Study material below:
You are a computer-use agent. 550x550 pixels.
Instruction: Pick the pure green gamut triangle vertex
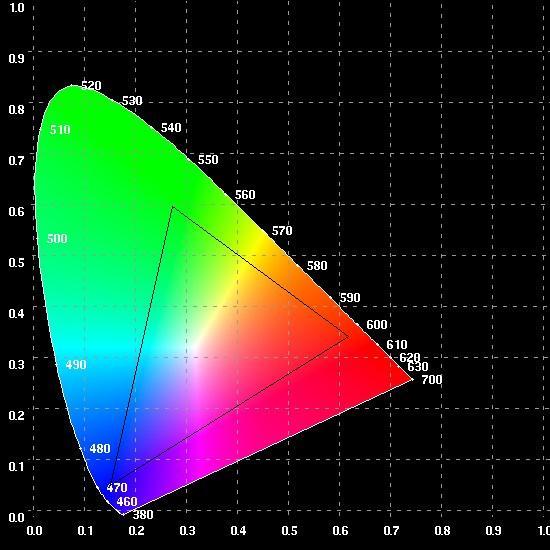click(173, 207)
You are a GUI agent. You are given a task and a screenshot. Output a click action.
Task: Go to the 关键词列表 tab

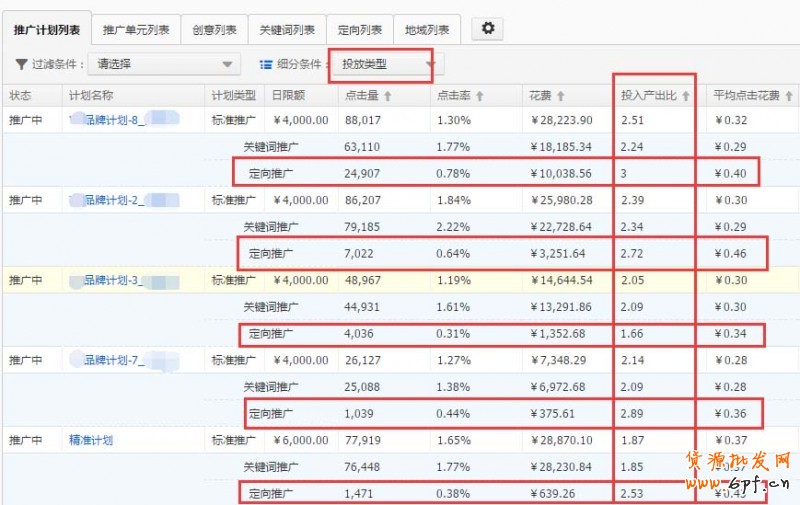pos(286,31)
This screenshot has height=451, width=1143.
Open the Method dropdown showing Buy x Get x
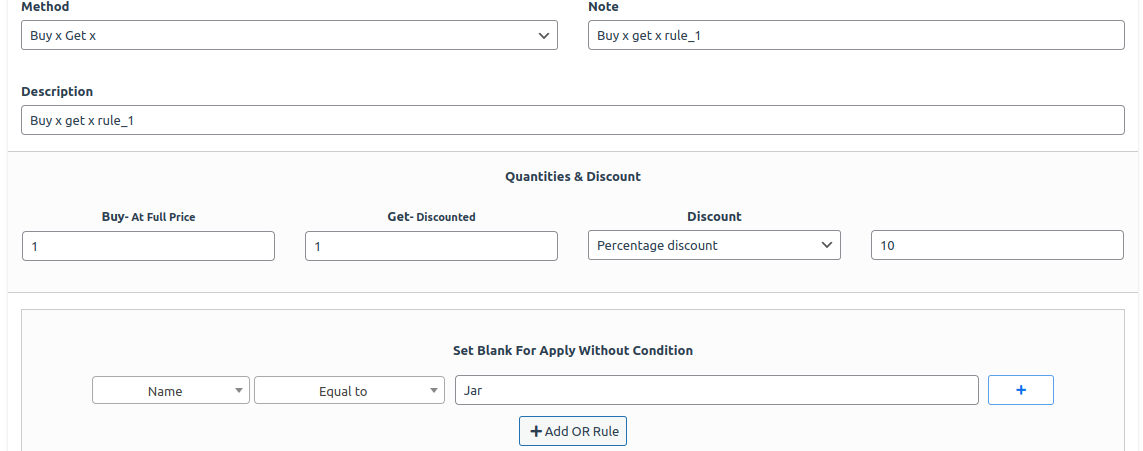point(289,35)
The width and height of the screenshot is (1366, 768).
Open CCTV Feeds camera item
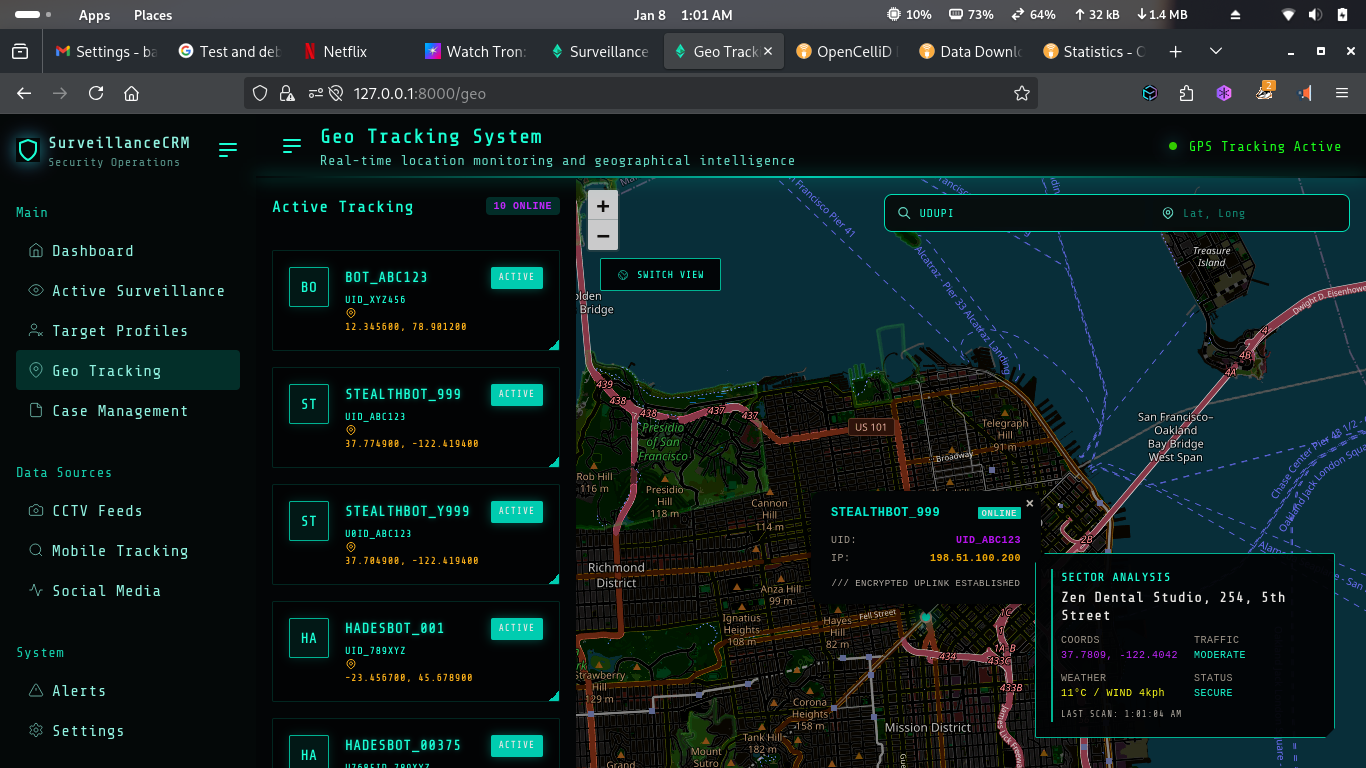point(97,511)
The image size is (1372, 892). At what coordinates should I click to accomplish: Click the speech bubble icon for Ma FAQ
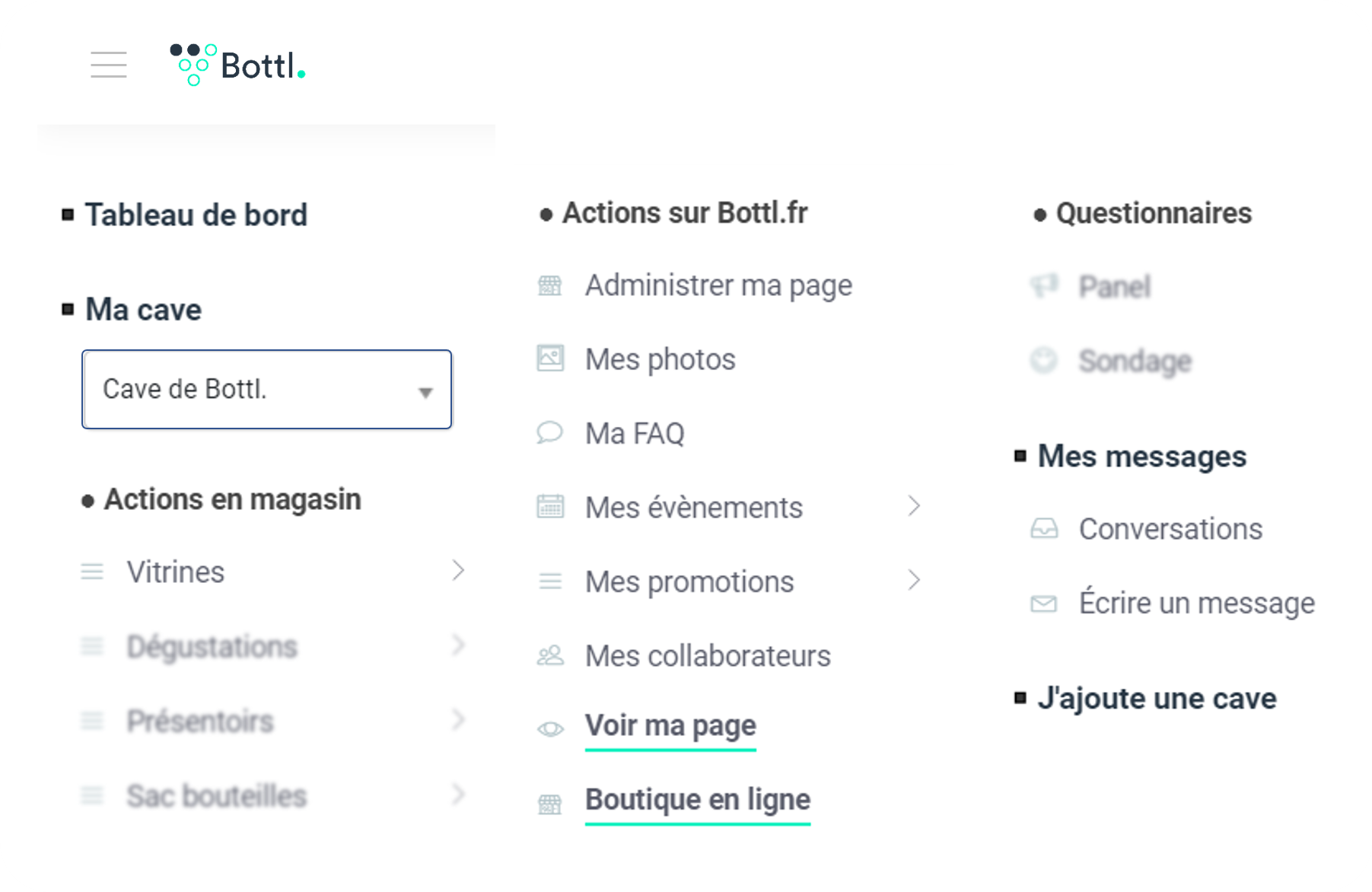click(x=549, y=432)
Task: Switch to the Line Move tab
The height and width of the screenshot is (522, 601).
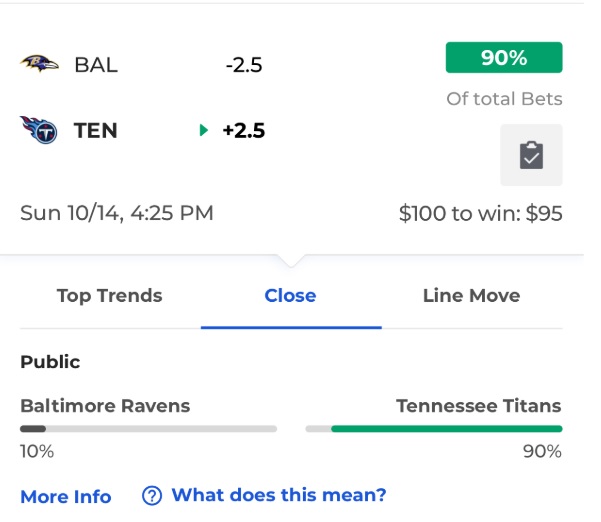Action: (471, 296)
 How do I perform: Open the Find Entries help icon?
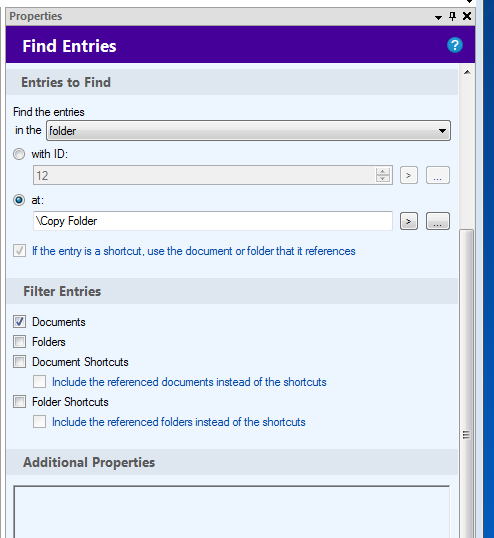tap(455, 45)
End of Study material.
● Assignment
Please write out the lines above exactly, from the one that contains "The image size" through the final line, and include none of the pictures.

● Answer for the task
The image size is (1372, 892). At what coordinates should I click to accomplish: Click the speech bubble icon for Ma FAQ
click(x=549, y=432)
Task: Switch to the Line Move tab
The height and width of the screenshot is (522, 601).
Action: (471, 296)
 How do I perform: Open the Find Entries help icon?
tap(455, 45)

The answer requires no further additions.